--- START ---

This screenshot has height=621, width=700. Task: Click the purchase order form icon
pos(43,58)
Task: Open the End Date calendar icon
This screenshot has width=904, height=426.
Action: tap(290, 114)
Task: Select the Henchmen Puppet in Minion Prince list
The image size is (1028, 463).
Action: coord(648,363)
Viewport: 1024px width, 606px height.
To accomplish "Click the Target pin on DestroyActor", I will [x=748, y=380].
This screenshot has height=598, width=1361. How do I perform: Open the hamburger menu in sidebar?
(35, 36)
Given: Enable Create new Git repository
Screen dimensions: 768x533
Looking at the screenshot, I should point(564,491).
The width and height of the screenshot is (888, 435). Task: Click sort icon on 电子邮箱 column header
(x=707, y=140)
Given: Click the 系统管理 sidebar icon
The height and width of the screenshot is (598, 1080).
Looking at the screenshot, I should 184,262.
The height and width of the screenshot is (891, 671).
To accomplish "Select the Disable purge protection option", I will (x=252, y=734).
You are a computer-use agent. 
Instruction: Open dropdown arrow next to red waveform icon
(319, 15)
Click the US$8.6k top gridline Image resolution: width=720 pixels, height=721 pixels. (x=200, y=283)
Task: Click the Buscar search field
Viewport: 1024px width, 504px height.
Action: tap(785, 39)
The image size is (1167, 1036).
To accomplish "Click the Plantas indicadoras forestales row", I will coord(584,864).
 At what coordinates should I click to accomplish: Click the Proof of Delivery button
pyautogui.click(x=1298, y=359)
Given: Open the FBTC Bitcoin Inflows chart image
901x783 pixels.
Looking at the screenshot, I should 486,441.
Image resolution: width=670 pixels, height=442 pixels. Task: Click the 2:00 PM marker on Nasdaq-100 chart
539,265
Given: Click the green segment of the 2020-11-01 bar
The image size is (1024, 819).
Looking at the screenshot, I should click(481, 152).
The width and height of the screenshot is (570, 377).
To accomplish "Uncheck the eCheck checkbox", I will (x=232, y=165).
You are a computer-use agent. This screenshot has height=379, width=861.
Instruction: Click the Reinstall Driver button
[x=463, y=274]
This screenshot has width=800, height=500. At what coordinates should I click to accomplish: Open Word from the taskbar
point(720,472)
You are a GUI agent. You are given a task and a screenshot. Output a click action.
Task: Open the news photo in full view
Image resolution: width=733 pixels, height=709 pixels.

--- END ---

ACTIVITY =>
Check each line of the listing for "will", and copy the ones that hold it.

ANSWER TO THE EXERCISE =>
To accomplish "Click the Target pin on DestroyActor", I will [x=748, y=380].
To accomplish "Select the Disable purge protection option", I will (x=252, y=734).
To accomplish "Click the Plantas indicadoras forestales row", I will coord(584,864).
To accomplish "Uncheck the eCheck checkbox", I will (x=232, y=165).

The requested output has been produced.